Her childhood, her years at Oxford during the Second World War—those were solid things. But after that, did she marry Mark or not? Did her friends all call her Trish, or Pat? Had she been a housewife who escaped a terrible marriage after her children were grown, or a successful travel writer with homes in Britain and Italy? And the moon outside her window: does it host a benign research station, or a command post bristling with nuclear missiles?

Two lives, two worlds, two versions of modern history; each with their loves and losses, their sorrows and triumphs. My Real Children is the tale of both of Patricia Cowan’s lives…and of how every life means the entire world.​

Whew! I think that covers them all! So, tell me! What books are you most looking forward to in May? Which ones did I miss?
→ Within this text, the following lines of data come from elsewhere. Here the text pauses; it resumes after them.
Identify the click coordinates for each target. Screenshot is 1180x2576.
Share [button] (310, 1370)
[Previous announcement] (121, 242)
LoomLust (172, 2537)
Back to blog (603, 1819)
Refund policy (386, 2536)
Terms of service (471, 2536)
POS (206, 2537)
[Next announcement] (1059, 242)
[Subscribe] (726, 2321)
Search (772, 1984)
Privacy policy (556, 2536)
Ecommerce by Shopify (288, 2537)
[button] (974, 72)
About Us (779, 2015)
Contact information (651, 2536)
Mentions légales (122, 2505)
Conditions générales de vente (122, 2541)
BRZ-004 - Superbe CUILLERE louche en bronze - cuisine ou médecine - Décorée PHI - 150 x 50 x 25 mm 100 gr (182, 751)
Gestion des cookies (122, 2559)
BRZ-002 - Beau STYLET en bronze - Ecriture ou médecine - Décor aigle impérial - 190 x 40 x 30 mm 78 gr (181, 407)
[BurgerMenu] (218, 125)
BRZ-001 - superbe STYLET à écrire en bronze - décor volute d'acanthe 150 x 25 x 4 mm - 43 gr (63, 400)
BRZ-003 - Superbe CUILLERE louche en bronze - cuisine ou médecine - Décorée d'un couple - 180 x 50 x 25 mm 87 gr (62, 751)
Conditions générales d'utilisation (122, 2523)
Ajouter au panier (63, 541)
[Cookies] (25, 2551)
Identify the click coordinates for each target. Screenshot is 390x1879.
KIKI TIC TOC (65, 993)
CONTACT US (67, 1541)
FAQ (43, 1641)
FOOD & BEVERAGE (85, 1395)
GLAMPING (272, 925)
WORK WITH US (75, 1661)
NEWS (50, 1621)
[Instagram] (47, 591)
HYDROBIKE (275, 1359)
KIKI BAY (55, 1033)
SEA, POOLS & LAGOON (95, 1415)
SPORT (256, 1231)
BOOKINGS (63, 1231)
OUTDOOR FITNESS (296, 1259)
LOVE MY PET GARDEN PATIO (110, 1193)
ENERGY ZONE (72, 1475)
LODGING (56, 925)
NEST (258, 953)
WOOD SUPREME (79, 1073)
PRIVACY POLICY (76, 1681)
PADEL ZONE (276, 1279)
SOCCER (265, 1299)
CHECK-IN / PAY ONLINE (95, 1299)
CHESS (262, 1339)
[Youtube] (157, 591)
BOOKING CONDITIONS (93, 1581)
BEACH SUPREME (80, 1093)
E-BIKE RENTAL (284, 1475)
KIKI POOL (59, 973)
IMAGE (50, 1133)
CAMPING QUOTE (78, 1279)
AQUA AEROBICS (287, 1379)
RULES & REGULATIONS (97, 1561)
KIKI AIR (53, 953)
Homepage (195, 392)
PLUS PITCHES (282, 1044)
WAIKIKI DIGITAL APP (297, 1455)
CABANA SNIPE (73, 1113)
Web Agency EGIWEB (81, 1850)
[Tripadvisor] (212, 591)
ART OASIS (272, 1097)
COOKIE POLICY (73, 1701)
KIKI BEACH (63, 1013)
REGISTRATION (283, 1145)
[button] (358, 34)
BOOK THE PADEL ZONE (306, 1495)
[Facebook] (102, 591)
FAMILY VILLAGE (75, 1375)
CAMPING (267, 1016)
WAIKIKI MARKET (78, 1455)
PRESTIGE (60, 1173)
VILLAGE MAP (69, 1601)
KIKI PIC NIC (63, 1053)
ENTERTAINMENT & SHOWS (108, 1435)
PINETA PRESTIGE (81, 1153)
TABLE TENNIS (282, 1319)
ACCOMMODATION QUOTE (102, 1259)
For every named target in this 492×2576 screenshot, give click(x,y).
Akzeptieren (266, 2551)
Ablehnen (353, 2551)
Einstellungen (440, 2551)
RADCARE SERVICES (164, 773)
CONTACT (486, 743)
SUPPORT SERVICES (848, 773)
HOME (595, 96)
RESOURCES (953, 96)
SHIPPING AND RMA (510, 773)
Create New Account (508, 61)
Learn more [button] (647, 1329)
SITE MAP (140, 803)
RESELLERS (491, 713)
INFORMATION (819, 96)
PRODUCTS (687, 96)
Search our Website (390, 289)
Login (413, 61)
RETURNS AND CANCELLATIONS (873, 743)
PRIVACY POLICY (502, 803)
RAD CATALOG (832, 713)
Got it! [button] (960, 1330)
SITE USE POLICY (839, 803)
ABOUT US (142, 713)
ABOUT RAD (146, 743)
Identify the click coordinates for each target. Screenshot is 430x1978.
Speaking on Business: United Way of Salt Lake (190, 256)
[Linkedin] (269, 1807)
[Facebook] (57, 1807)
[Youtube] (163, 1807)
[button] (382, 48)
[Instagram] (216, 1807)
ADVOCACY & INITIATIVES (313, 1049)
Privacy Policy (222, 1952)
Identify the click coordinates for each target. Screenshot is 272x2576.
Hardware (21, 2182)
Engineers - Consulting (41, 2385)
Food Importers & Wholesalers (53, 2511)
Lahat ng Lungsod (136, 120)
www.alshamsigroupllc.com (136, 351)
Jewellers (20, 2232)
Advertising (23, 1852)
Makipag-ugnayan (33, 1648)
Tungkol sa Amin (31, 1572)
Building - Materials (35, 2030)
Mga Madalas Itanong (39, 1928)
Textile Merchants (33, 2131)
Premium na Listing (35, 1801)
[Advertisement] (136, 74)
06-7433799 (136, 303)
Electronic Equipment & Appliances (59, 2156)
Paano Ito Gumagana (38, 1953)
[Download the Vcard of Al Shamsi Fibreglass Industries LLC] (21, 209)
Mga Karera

3 Responses to “Spring Book Preview: May 2014, Part III”

  1. Anita
    Twitter: anitalovesbooks

    Once again, new list of books not on my horizon! You are my go to girl for certain genres, thanks!!
    Cutting Teeth is waiting for me. Perhaps I’ll post a May list…full but not as deep as yours :).

  2. Melissa W.
    Twitter: melissawiebe

    I know that Mrs. Hemingway is being released in North America late in May; it may interest those that enjoyed The Paris Wife.